*** Opening of MATERIAL TO PROCESS ***
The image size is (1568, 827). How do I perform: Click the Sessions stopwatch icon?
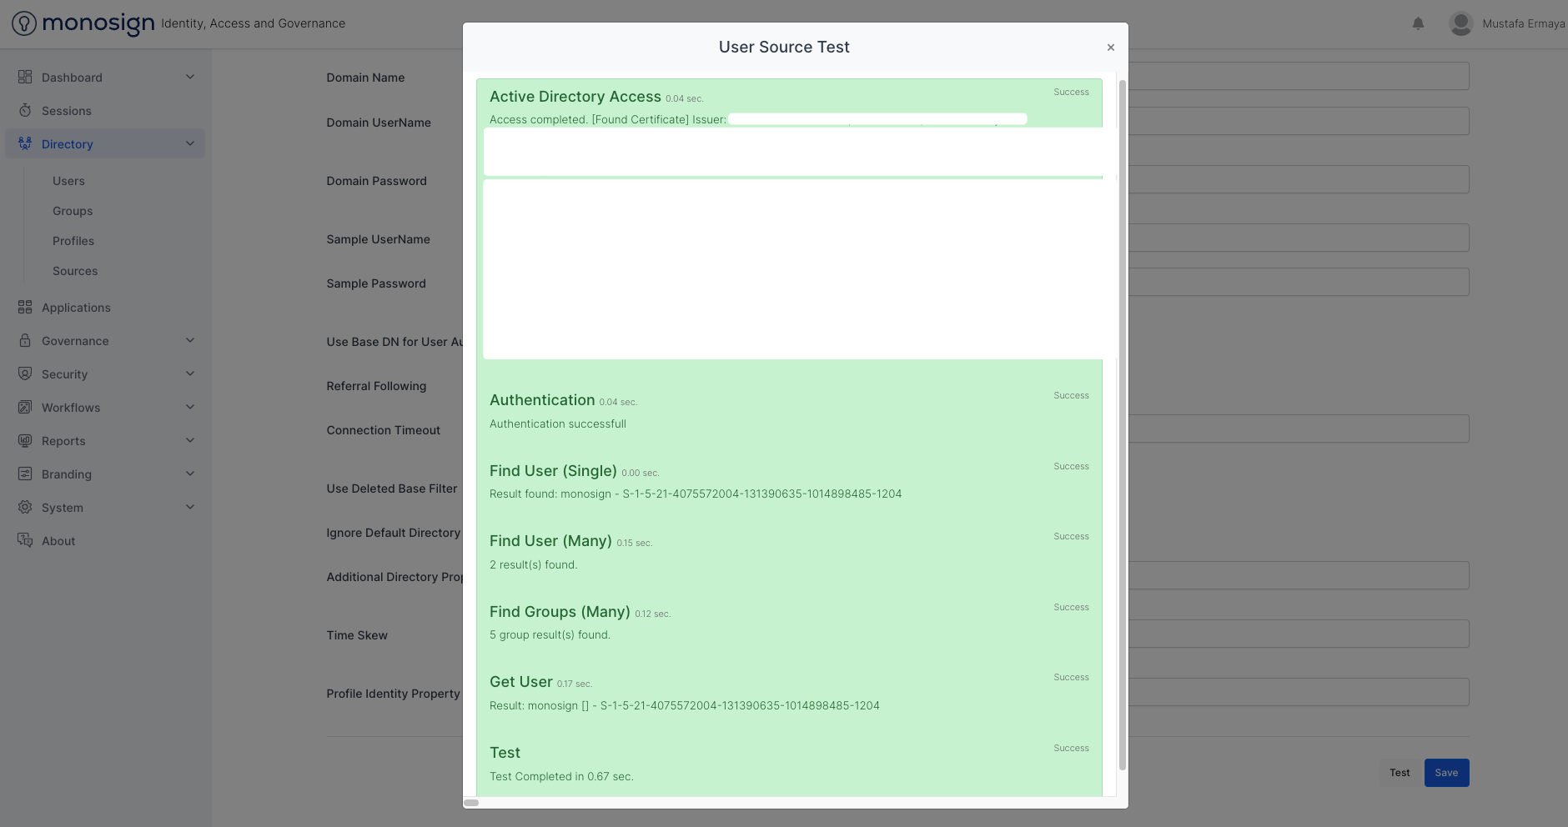tap(25, 110)
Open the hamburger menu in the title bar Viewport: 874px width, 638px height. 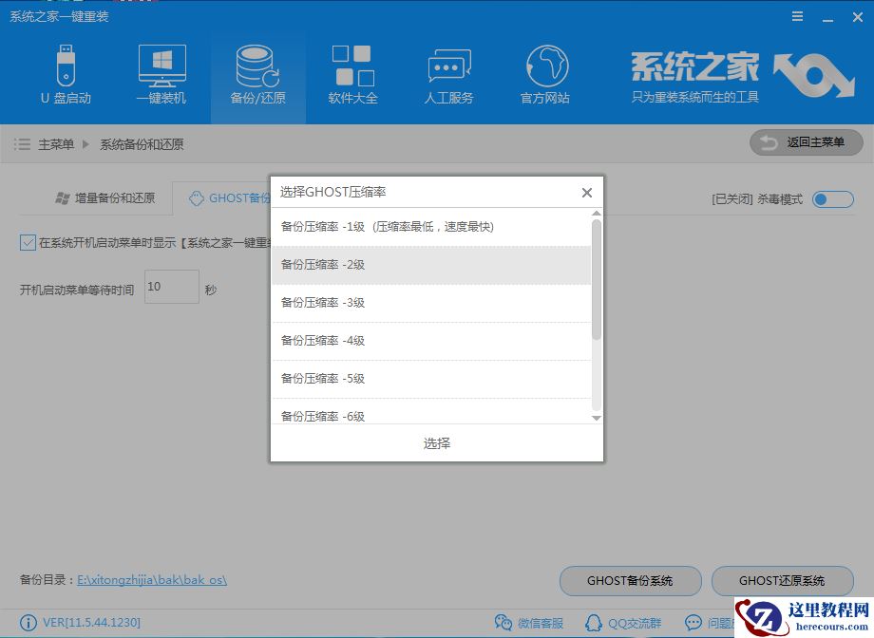[797, 16]
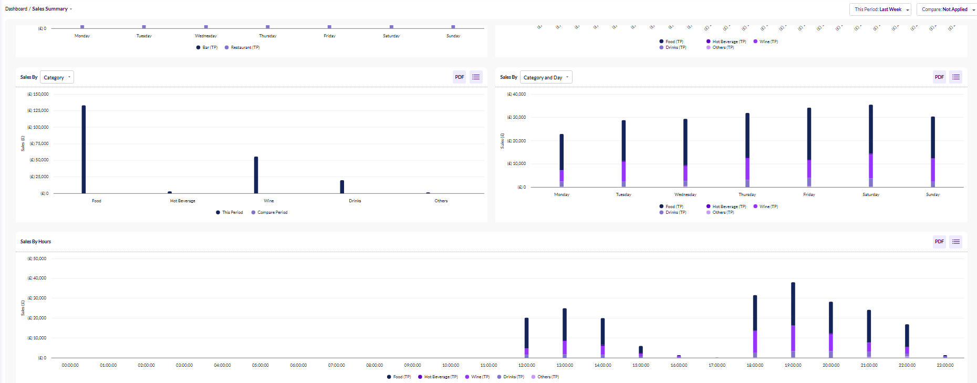The height and width of the screenshot is (383, 977).
Task: Expand This Period: Last Week selector
Action: (881, 9)
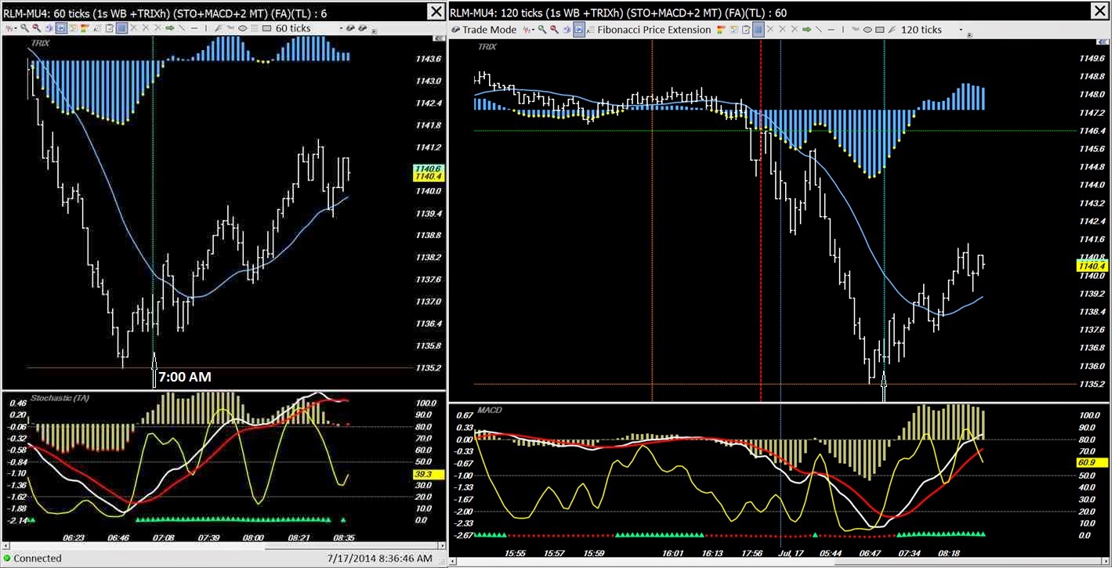Viewport: 1115px width, 568px height.
Task: Select the Zoom Out tool on right chart
Action: [554, 30]
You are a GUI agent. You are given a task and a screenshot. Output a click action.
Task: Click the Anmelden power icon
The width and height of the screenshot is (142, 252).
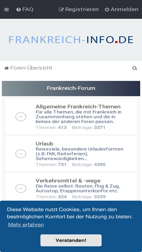[x=107, y=10]
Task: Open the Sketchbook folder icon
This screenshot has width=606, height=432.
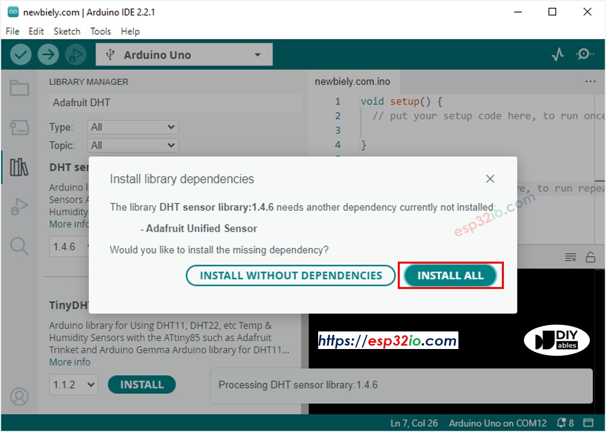Action: point(20,88)
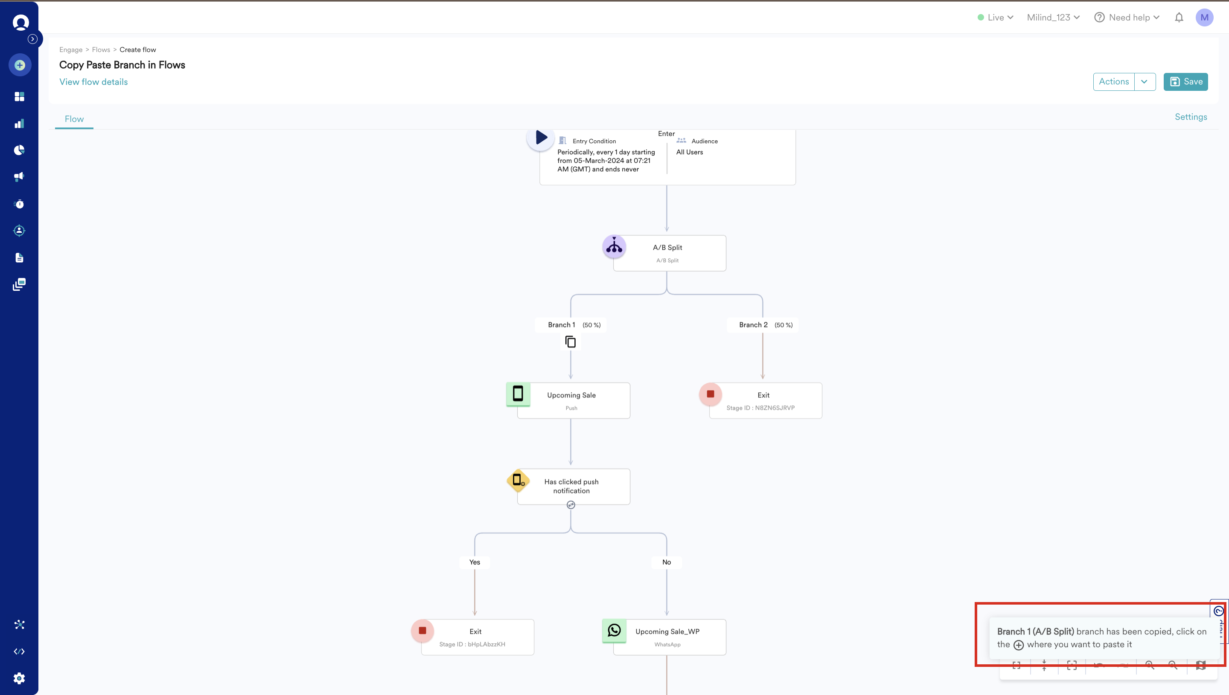Image resolution: width=1229 pixels, height=695 pixels.
Task: Click the code brackets sidebar icon
Action: (19, 652)
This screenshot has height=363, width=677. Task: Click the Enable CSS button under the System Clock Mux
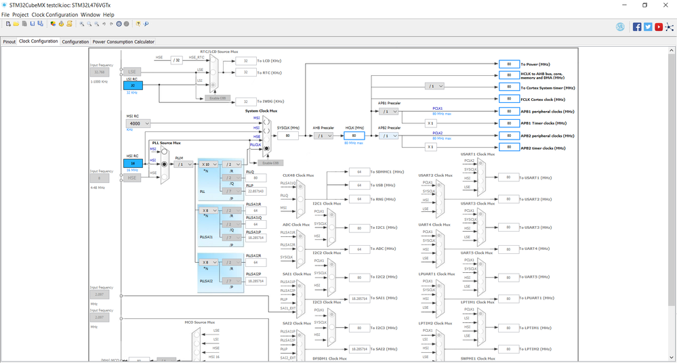click(270, 163)
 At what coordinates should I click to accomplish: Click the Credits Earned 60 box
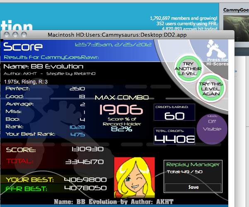pos(174,112)
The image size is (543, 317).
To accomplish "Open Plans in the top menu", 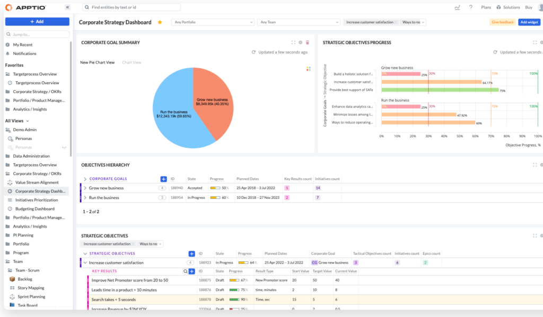I will [x=486, y=7].
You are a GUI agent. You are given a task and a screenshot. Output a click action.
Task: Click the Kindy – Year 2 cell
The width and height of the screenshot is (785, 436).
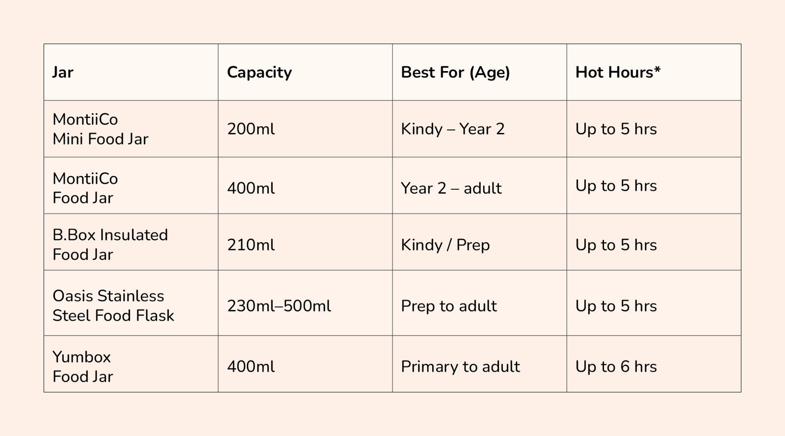pyautogui.click(x=479, y=129)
*** Close of MATERIAL TO PROCESS ***
Set down again, exactly, every line above from the one with "This screenshot has width=606, height=432." down to the one with "The image size is (543, 317).", both ends included. No pictures, and nothing else.

• [SOLUTION]:
This screenshot has width=606, height=432.
Action: point(20,88)
Image resolution: width=1229 pixels, height=695 pixels.
Task: Click the code brackets sidebar icon
Action: (19, 652)
This screenshot has height=363, width=677. Task: Click the Enable CSS button under the System Clock Mux
click(270, 163)
 At what coordinates should I click to accomplish: Click the Credits Earned 60 box
pos(174,112)
The image size is (543, 317).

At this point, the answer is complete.